Protein folding and aggregation: two sides of the same coin in the condensation of proteins revealed by pressure studies.

Hydrostatic pressure can be considered as "thermodynamic tweezers" to approach the protein folding problem and to study the cases when folding goes wrong leading to the protein folding disorders. The main outcome of the use of high pressure in this field is the stabilization of folding intermediates such as partially folded conformations, thus allowing us to characterize their structural properties. Because partially folded intermediates are usually at the intersection between productive and off-pathway folding, they may give rise to misfolded proteins, aggregates and amyloids that are involved in many neurodegenerative diseases, such as transmissible spongiform encephalopathies, Alzheimer's disease, Parkinson's disease and Huntington's disease. Of particular interest is the use of hydrostatic pressure to unveil the structural transitions in prion conversion and to populate possible intermediates in the folding/unfolding pathway of the prion protein. The main hypothesis for prion diseases proposes that the cellular protein (PrP(C)) can be altered into a misfolded, beta-sheet-rich isoform, the PrP(Sc) (from scrapie).
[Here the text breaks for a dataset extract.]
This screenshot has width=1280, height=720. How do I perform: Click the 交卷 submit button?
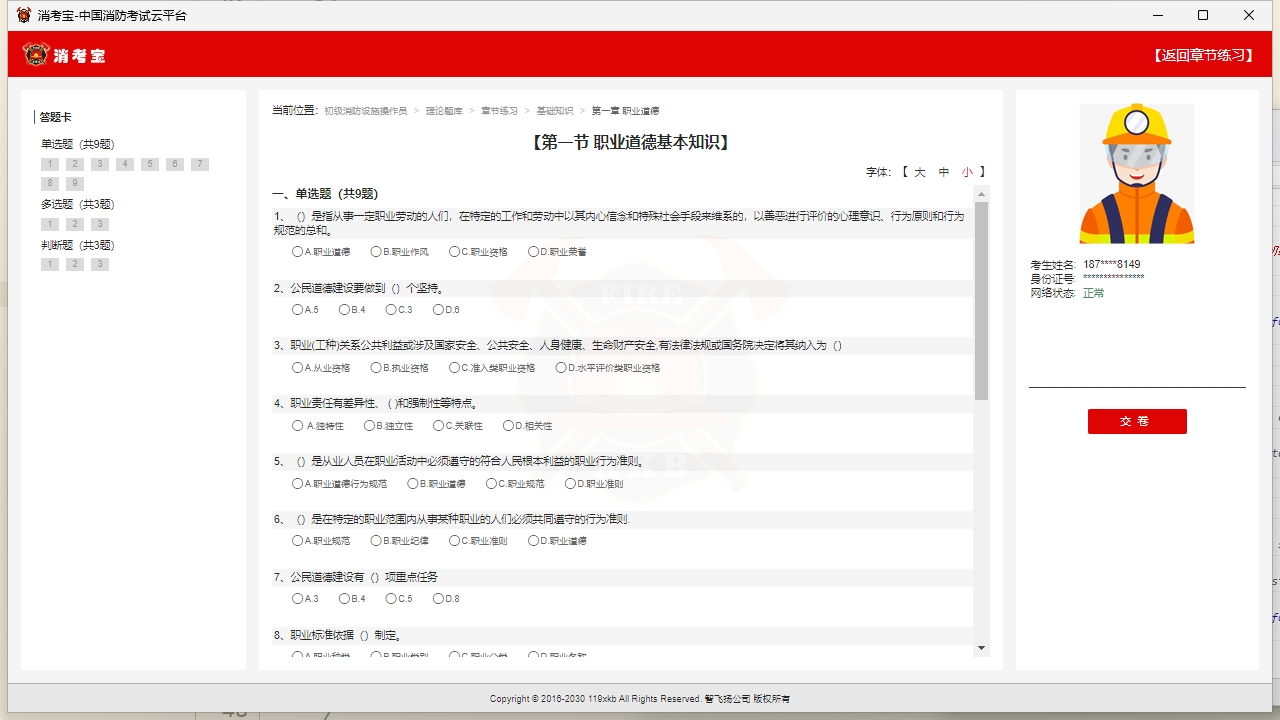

It has been demonstrated that hydrostatic pressure affects the balance between the different prion species. The last findings on the application of high pressure on amyloidogenic proteins will be discussed here as regards to their energetic and volumetric properties. The use of high pressure promises to contribute to the identification of the underlying mechanisms of these neurodegenerative diseases and to develop new therapeutic approaches.